Rooms by the Sea depicts the view out a door open seemingly directly onto the ocean. Jo noted: "could be called 'The Jumping off Place.'" Rooms for Tourists shows a Gothic house looming out of the dark night, cinematically lit by lamps on the lawn and street; only a fool would inquire about rooms here. In Western Motel, a woman in a full-length dress formally twists toward the viewer on a bed before a picture window outside which a long-hooded car noses into the scene. The final Hopper here, Sunlight in a City Cafeteria, portrays a café, with a cadaverous woman at one table and an equally pale man smoking a cigarette at another. Both stare into space, unable to connect. Hopper wrote to the painting's buyer, "I think it's one of my very best pictures."
Atticus roared with clattering plates, avid conversations, and babbling waitresses rushing around wearing T-shirts that read "censorship causes bad vision." Books and tiny café tables ringed the walls beneath bright fluorescent light. I took a seat at the epicenter of activity, a tiny square diner counter surrounding the grill. I could have plucked War and Peace off a shelf and read it entirely in the time it took to get served.
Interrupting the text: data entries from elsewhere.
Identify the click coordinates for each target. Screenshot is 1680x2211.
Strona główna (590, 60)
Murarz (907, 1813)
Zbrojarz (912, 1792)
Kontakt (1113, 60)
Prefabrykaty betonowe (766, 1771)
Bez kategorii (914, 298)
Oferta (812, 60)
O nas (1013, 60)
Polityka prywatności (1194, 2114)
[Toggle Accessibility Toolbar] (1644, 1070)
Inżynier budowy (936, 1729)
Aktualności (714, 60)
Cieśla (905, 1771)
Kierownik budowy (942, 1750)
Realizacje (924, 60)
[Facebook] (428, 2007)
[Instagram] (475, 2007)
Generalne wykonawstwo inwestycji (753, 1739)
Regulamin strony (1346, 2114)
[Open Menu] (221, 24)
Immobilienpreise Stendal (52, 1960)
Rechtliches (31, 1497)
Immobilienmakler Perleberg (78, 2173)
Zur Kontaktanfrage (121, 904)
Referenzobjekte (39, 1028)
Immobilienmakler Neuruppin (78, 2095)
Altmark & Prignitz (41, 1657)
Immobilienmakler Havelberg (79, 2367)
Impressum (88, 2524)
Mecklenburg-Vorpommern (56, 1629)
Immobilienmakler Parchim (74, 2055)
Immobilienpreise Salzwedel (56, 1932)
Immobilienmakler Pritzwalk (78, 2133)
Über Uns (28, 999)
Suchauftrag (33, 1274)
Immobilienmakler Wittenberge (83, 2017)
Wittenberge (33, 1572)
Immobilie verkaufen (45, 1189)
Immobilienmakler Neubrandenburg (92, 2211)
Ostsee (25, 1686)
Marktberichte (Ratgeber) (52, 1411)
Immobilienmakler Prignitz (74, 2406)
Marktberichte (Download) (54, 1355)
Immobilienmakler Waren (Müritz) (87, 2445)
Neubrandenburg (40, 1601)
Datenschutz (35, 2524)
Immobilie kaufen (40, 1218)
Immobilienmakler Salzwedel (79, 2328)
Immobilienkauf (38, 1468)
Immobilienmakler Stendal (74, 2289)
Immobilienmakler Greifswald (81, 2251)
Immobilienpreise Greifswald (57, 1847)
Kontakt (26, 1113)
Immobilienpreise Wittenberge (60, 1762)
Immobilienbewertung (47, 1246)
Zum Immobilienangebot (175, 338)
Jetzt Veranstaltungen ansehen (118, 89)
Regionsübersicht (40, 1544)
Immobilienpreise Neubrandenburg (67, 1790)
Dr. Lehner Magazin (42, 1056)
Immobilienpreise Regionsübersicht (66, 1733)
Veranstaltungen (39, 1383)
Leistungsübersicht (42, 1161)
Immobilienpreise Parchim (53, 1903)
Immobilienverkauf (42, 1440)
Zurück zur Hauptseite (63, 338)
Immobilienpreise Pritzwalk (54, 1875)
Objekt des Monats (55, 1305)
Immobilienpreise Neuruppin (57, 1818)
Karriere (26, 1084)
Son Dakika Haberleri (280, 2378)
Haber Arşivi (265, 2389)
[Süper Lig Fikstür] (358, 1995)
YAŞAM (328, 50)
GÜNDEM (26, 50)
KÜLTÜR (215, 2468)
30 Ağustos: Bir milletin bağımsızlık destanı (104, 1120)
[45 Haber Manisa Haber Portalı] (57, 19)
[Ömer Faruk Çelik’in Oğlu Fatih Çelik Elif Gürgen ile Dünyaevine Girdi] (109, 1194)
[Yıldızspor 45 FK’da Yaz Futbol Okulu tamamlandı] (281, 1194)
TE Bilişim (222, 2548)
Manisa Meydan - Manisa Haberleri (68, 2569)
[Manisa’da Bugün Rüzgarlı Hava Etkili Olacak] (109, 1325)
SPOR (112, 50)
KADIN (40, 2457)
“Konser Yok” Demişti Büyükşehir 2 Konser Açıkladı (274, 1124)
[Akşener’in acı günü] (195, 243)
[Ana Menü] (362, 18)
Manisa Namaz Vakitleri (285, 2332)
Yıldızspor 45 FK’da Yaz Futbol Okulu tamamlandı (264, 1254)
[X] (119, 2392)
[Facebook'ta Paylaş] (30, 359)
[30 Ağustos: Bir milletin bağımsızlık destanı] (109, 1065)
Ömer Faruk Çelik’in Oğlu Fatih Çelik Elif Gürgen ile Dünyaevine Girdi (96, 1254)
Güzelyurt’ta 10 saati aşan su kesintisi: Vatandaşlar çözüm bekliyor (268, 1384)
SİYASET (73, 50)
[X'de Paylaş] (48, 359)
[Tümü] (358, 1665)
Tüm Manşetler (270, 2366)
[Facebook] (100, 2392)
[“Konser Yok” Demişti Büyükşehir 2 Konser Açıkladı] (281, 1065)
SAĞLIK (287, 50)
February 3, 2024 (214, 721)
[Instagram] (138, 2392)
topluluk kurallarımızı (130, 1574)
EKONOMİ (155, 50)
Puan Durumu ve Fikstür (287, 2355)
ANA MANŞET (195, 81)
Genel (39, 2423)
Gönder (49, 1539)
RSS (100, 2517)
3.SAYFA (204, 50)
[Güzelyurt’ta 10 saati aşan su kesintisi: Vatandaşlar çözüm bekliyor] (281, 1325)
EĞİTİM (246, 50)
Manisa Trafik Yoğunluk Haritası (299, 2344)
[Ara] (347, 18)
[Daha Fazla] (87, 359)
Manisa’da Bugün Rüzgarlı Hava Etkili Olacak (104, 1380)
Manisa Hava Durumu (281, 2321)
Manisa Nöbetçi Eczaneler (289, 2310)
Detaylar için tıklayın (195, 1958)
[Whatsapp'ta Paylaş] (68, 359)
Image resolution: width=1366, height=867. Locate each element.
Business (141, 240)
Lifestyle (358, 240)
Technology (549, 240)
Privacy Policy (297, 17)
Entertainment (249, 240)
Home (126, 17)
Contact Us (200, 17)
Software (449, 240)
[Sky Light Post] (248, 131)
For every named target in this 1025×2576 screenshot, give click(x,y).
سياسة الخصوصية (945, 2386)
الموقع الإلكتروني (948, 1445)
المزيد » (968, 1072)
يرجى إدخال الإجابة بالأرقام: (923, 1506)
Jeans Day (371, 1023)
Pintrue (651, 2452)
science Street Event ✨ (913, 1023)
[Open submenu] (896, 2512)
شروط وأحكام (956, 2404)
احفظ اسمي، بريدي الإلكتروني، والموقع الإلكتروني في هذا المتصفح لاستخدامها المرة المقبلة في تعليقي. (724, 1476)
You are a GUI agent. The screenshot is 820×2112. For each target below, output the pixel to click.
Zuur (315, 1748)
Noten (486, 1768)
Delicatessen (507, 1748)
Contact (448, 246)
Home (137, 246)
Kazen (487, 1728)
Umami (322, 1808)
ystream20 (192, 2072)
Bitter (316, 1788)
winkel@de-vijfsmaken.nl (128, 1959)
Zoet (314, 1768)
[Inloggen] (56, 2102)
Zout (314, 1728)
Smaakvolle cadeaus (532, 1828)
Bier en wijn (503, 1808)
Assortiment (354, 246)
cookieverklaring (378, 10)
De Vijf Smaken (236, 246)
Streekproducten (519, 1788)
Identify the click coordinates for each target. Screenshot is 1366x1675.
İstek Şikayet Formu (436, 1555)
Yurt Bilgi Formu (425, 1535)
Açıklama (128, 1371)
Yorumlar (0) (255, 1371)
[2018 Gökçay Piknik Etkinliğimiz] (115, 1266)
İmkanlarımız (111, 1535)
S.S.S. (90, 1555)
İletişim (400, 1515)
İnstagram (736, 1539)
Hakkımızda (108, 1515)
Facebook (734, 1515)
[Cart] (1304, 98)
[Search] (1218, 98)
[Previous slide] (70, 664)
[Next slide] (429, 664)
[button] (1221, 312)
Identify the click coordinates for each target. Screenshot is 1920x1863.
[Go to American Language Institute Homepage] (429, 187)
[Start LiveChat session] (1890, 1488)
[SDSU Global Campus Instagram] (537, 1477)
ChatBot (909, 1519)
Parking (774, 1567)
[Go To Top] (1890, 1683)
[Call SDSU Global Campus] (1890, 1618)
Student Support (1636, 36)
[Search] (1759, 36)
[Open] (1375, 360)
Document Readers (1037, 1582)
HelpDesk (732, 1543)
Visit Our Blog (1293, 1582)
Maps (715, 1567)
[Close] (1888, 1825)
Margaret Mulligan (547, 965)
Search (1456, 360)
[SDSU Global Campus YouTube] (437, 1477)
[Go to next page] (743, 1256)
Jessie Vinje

So I interviewed the sallow-skinned, blond girl in her early twenties sitting next to me and staring into space. She was a Yale student, and when I asked her major, she replied flatly, "Security Studies." I had heard that Yale was a breeding ground for CIA agents, and I suspected that she would fit right in when she said that European nations are "happy our troops are there. Really." She pleaded the Fifth on my question about isolation in terms of United States policies abroad but did comment about isolation in New Haven.
"I don't know a lot about New Haven, and that might be a good sign that we at Yale are set apart and isolated. And Yale is, what, the fourth largest, uh, richest, university in the entire world? They could do a lot more for the city's economy. Some people say, 'Yale is reaching out.' But once you drive about ten minutes from Yale, you don't see that."
Her boyfriend nodded his dark eyes from below a bulging brow and a floppy white tennis hat. When I asked if he, too, was a student, he balked, "No. No no no. I'm from about 20 minutes away. I think people in New Haven are isolated. Socioeconomically: the haves and have-nots are separated. You see at Yale incredible disparity: the best of the best and worst of the worst, right next to each other, crossing paths down the street. You see people near campus who obviously (well it's terrible to stereotype but you kind of assume) don't go to Yale. And the people literally just passing them are probably going to go on to do something like be a scientist or something. And it's amazing how they both live right in the same area, but one is just so far away from the other. Yale's a very strange place.
"You're always isolated in some way," he continued. "Emotionally, people are isolated from one another because you can never really truly completely connect with another person. Even if you have good relationships, people who love you, you still can be feeling isolated from what goes on around you. They don't know who you are. Lots of people, you figure they're happy if they smile. But they're hiding their minds."